Swords to Plowshares

Swords to plowshares is a concept in which military weapons or technologies are converted for peaceful civilian applications. An expression of this concept can be seen a bronze statue in the United Nations garden called ‘Let Us Beat Swords into Plowshares,’ a gift from the Soviet Union sculpted by Evgeniy Vuchetich, representing the figure of a man hammering a sword into the shape of a plowshare.

The phrase originates from the Book of Isaiah: ‘And many people shall go and say, Come ye, and let us go up to the mountain of the Lord, to the house of the God of Jacob; and He will teach us of His ways, and we will walk in His paths: for out of Zion shall go forth the law, and the word of the Lord from Jerusalem. And He shall judge among the nations, and shall rebuke many people: and they shall beat their swords into plowshares, and their spears into pruning hooks: nation shall not lift up sword against nation, neither shall they learn war any more.

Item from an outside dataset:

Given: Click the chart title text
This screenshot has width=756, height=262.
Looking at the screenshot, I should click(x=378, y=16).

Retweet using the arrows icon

The plowshare is often used to symbolize creative tools that benefit mankind, as opposed to destructive tools of war, symbolized by the sword, a similar sharp metal tool with an arguably opposite use. An ongoing example as of 2013, is the Megatons to Megawatts Program: the dismantling of nuclear weapons and the use of their contents as fuel in civilian electric power stations. Nuclear fission development, originally accelerated for World War II weapons needs, has been applied to many civilian purposes since its use at Hiroshima and Nagasaki, including electricity and radiopharmaceuticals.

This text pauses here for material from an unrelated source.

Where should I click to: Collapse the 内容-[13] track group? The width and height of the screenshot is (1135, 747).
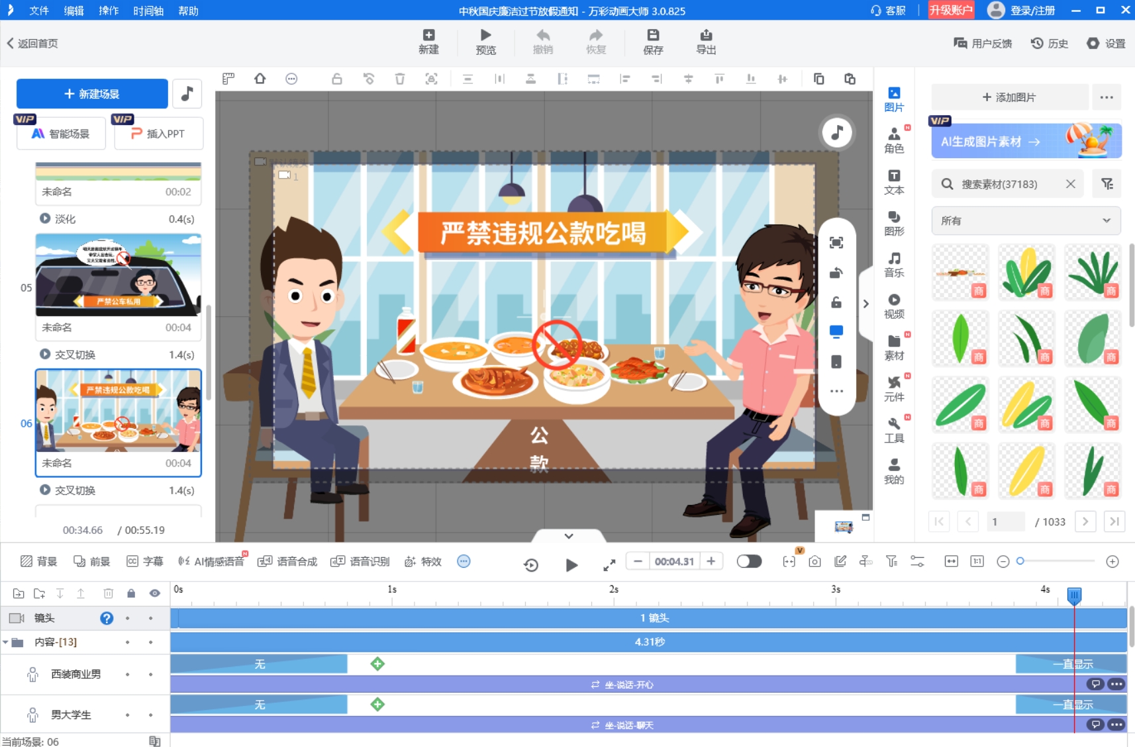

The later use of nuclear fusion in weapons designs, supplied the ability to create new elements, such as einsteinium, which was key to explaining the r-process in nucleosynthesis. Electricity generation from fusion power will require further research before it can become as practical as nuclear fission power stations. One approach to this end is inertial confinement fusion, which follows the same mechanism to achieving a fusion power station, radiation implosion, as that which was originally developed for weapons use, the Teller-Ulam design.

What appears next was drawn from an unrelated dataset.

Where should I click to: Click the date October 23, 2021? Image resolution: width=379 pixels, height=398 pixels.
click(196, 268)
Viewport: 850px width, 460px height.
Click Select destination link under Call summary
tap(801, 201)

In his farewell address, U.S. President Dwight Eisenhower, when speaking about the military-industrial complex stated: ‘Until the latest of our world conflicts, the United States had no armaments industry. American makers of plowshares could, with time and as required, make swords as well. But now we can no longer risk emergency improvisation of national defense; we have been compelled to create a permanent armaments industry of vast proportions. Added to this, three and a half million men and women are directly engaged in the defense establishment. We annually spend on military security more than the net income of all United States corporations.’